Energy Levels in the Charge Carrier Pair Generating Layer Sequence

       FIG. 2A shows a schematic representation of the energy levels in the charge carrier pair generating layer sequence 100 without an applied voltage. The charge carrier pair generating layer sequence 100 has the first semiconductor layer 102 as the n region and the second semiconductor layer 104 as the p region. Shown in FIG. 2A are the energy levels in the first semiconductor layer 102 and the second semiconductor layer 104. Indicated in each case are the conduction band 200 and the valence band 202 of the first semiconductor layer 102 and of the second semiconductor layer 104. The conduction band 200 indicates the energy range in which the charge transport predominately takes place by electrons. The valence band 202 indicates the energy range in which the charge transport predominately takes place by holes. Between the conduction band 200 and the valence band 202 there is a bandgap, which is large enough for the charge carrier pair generating layer sequence 100 to be substantially transparent in the spectral range that is emitted or detected by an organic optoelectronic component including it. For example, for the spectrum of visible light, the bandgap is greater than 3 eV. A bandgap of the first semiconductor layer 102 may in this case differ from a bandgap of the second semiconductor layer 104.

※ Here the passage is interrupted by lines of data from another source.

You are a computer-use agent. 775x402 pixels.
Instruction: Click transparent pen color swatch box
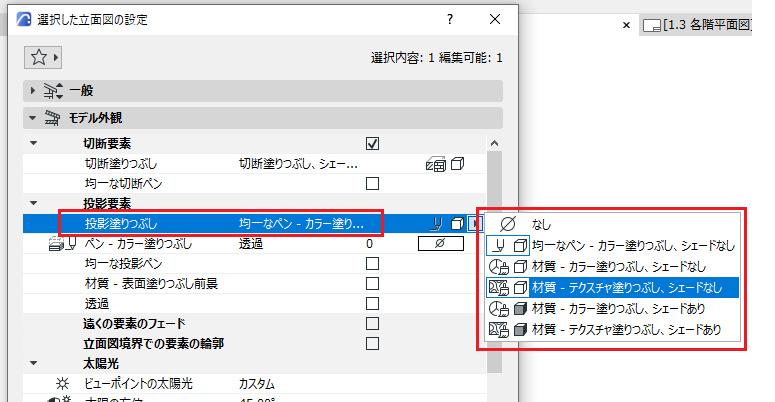click(x=441, y=244)
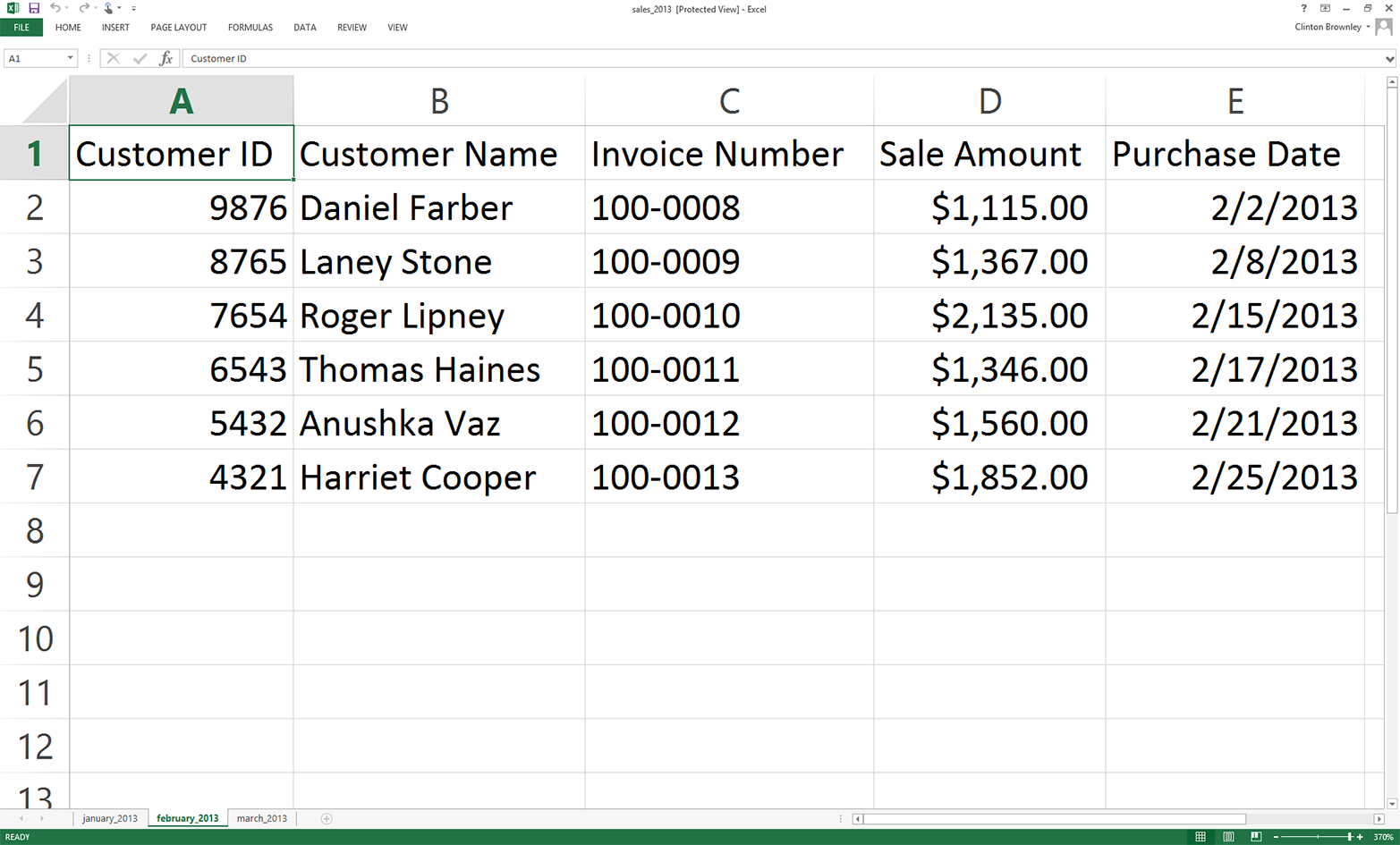This screenshot has height=845, width=1400.
Task: Select Normal view icon in status bar
Action: (x=1200, y=839)
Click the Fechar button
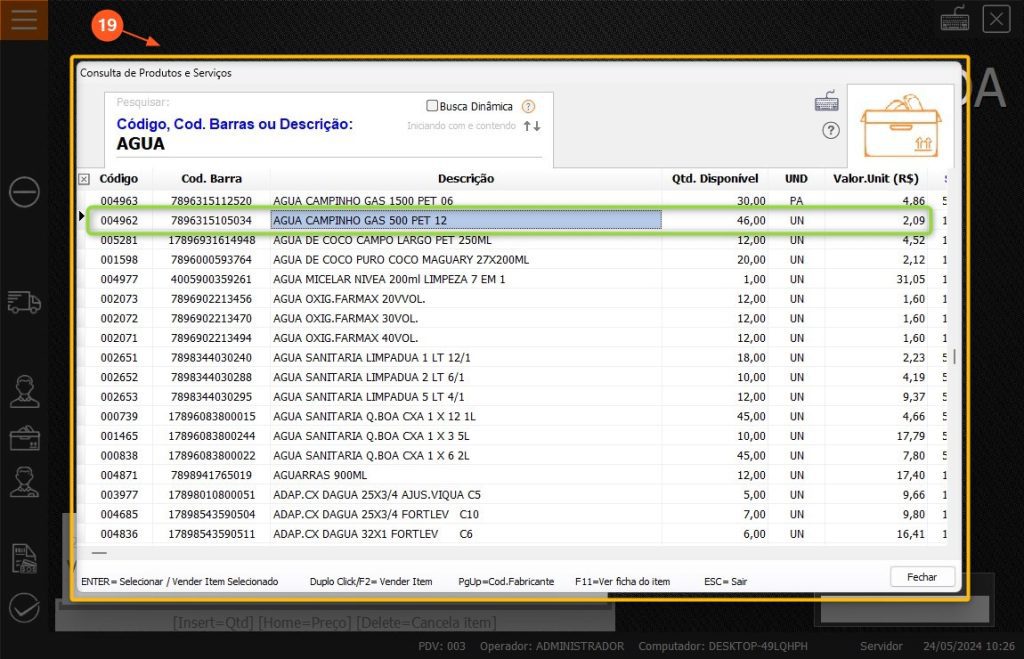This screenshot has width=1024, height=659. [922, 577]
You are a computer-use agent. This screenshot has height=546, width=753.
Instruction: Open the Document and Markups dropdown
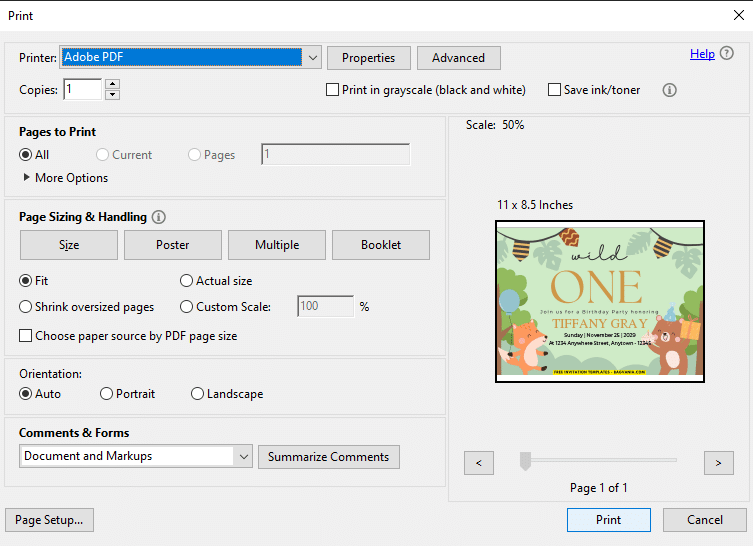coord(243,456)
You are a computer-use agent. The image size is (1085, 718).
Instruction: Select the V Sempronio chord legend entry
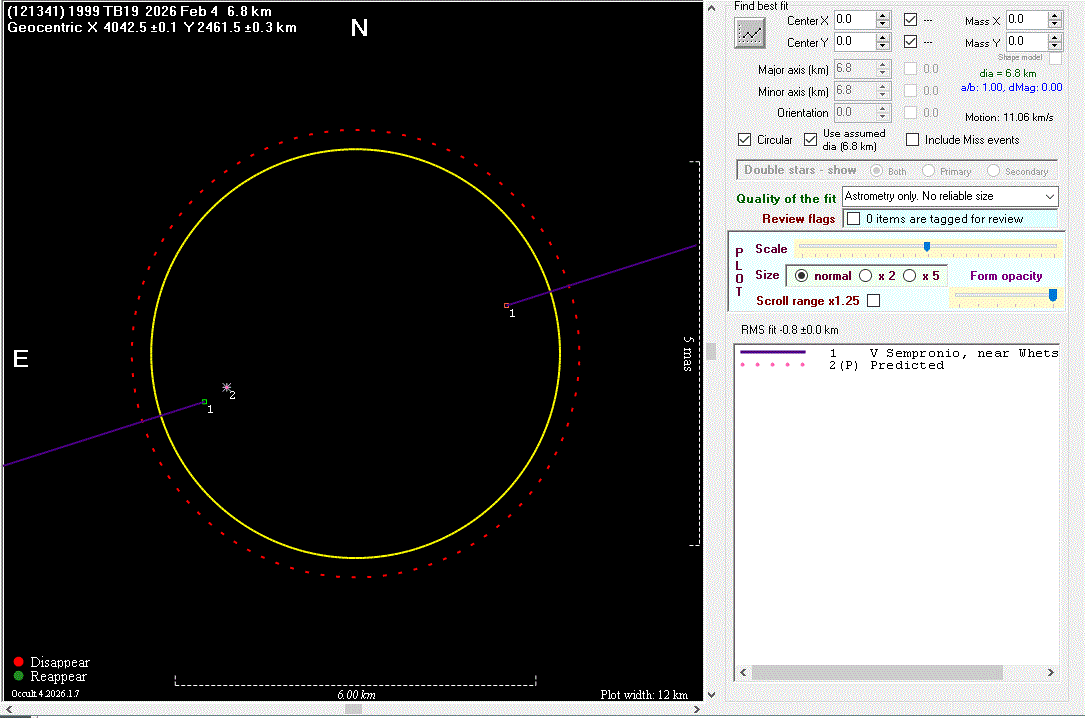[x=900, y=353]
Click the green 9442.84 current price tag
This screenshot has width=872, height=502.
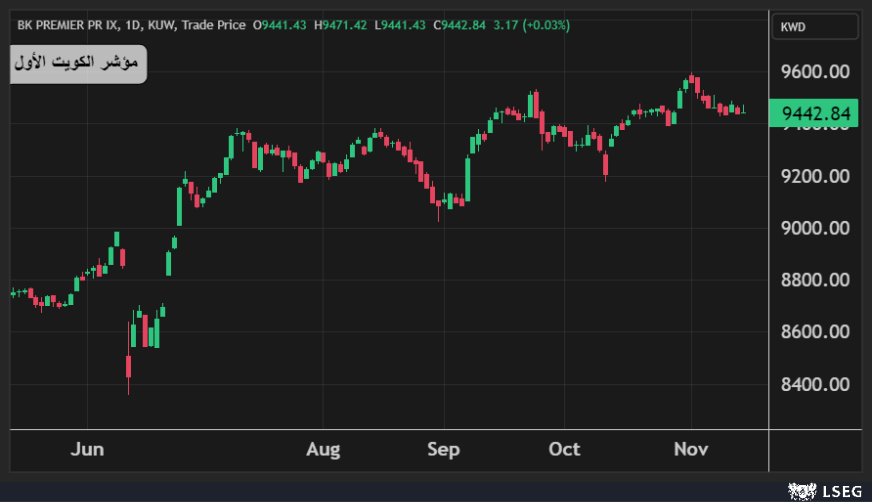(x=818, y=114)
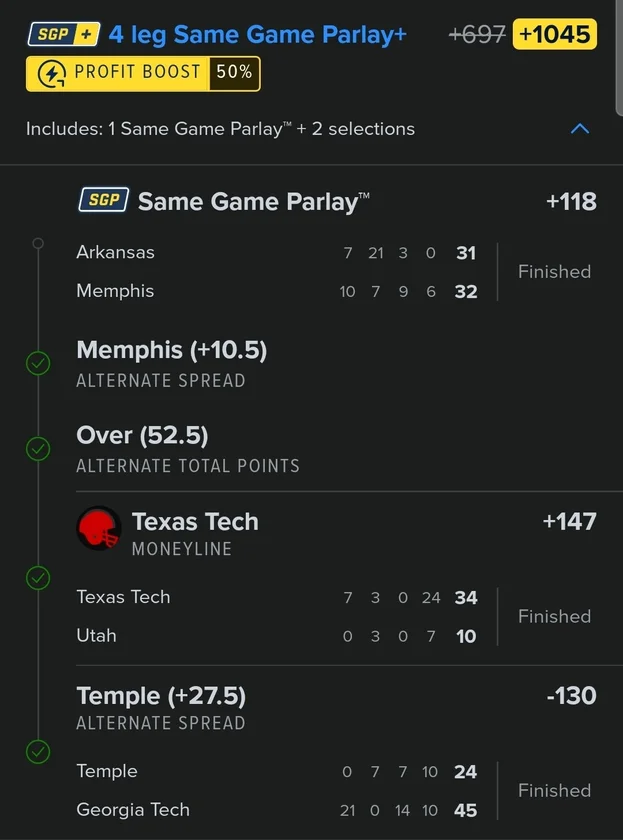Click the Texas Tech red helmet icon
623x840 pixels.
pos(99,528)
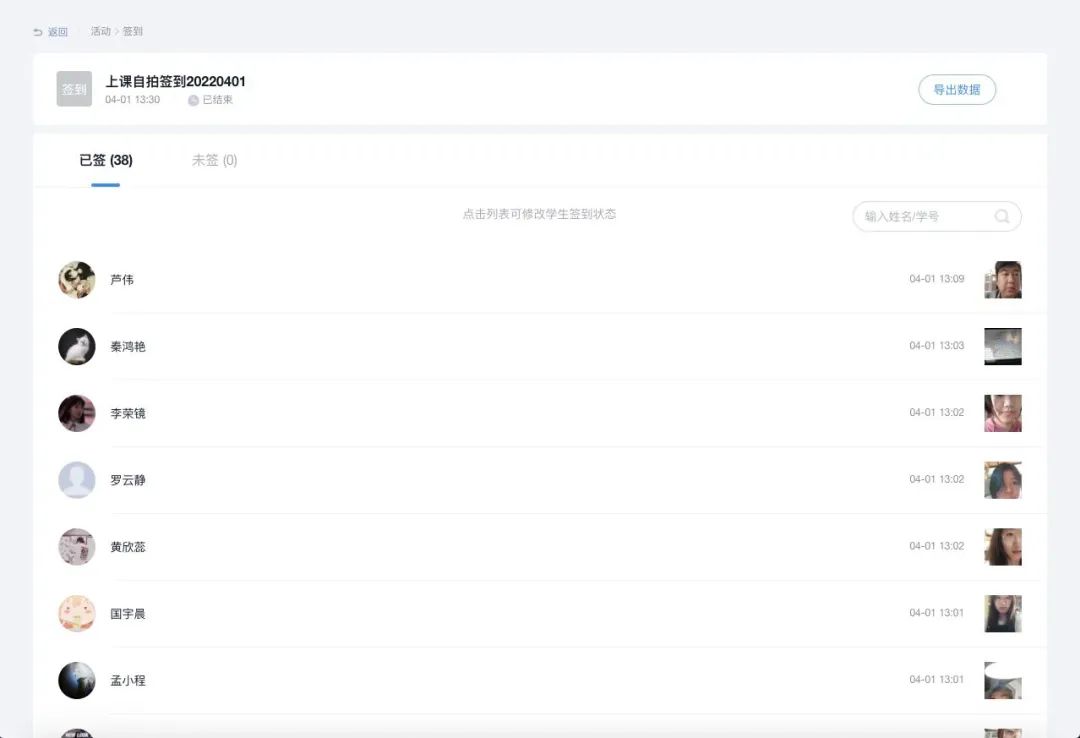The width and height of the screenshot is (1080, 738).
Task: Open the sign-in photo in 李荣镜's row
Action: pos(1002,413)
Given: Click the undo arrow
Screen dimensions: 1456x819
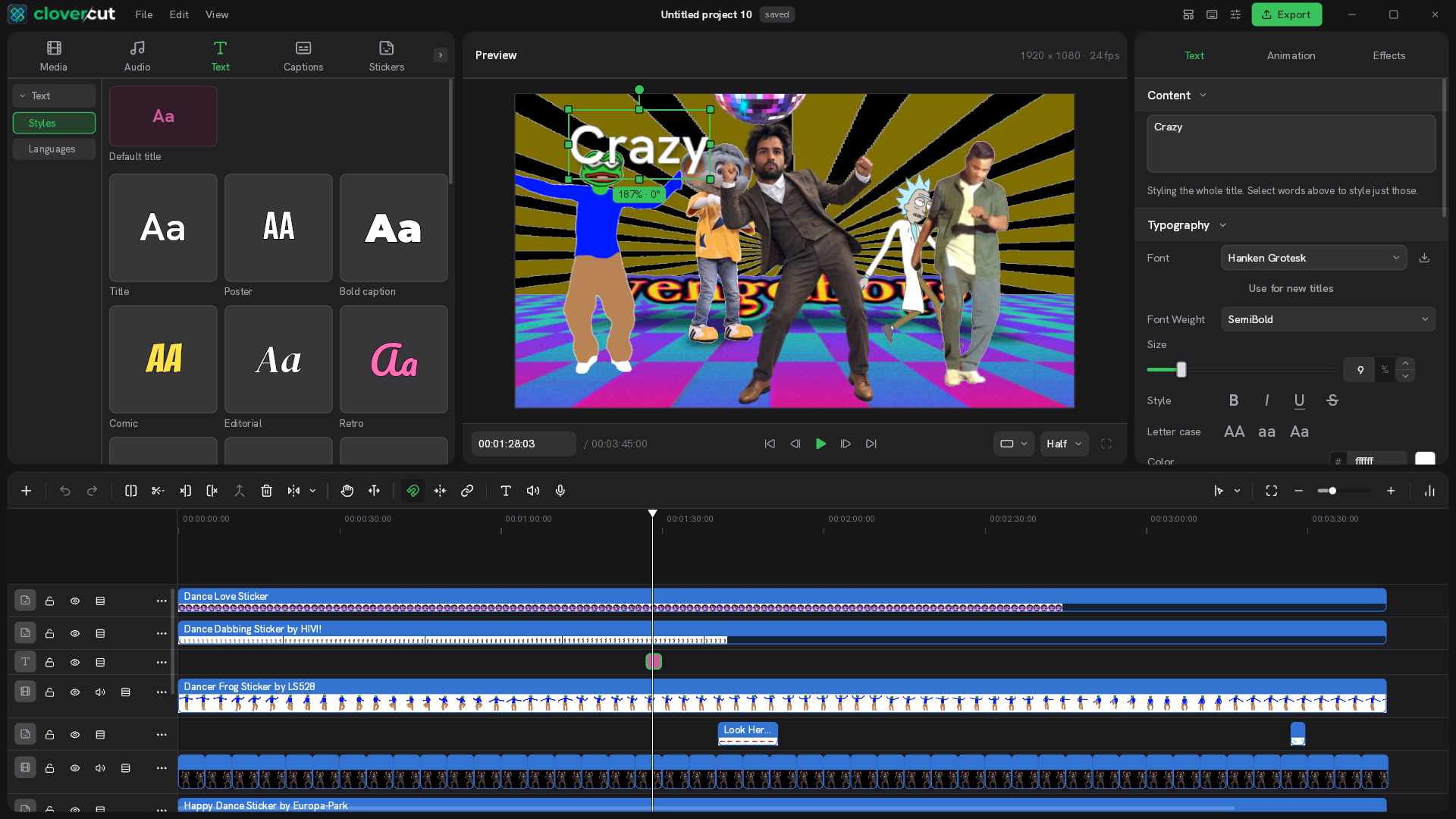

      The first semiconductor layer 102 has a lower valence band and conduction band than the second semiconductor layer 104. At the interface 106, the energy levels merge continuously with one another by free charge carriers or possible dipole formations. An interfacial voltage or a jump in potential or a built-in voltage is formed. This interfacial voltage (built-in voltage) is associated with an intrinsic electrical field. The Fermi levels become alike and a transfer of free charge carriers occurs. In the case of doped layers, formation of a depletion zone may thus be induced. A band bending occurs at the interface 106. In this case, the level of the conduction band 200 in the first semiconductor layer 102 lies near or below a Fermi level 204, while the conduction band 200 in the second semiconductor layer 104 lies near or above the Fermi level 204. Consequently, only in the n region are states in the conduction band 200 occupied. The n region is electron-conducting.
       FIG. 2B shows a schematic representation of the energy levels in the charge carrier pair generating layer sequence 100 when a blocking voltage is applied. The blocking voltage is associated with an electrical field E. On account of the blocking voltage, the energy levels in the semiconductor layers shift, in that they are tilted on account of the voltage drop across the charge carrier pair generating layer sequence 100. At the interface 106 there thus forms a region in which the conduction band 200 of the first semiconductor layer 102 assumes the same values as the valence band 202 of the second semiconductor layer 104. As a result of quantum fluctuations, a charge carrier pair 108 may form at the interface 106 in the second semiconductor layer 104. The charge carrier pair 108 consists of one electron and one hole. As a result of the band bending at the interface 106, there is a relatively high probability of the electron crossing through the potential barrier at the interface 106 in a tunneling process and occupying a free state in the conduction band 200 of the first semiconductor layer 102. As a result of the built-in voltage, or as a result of an externally applied voltage, charge carrier pairs are separated and the individual charge carriers are subsequently transported away.
      The remaining hole is transported away out of the second semiconductor layer 104 by the electrical field E of the interfacial layer 106. The electron in the first semiconductor layer 102 is transported away by the falling conduction band 200 of the interfacial layer 106. As a result, by applying a blocking voltage, additional free charge carriers are provided at the charge carrier pair generating layer sequence 100 on account of intrinsic excitations.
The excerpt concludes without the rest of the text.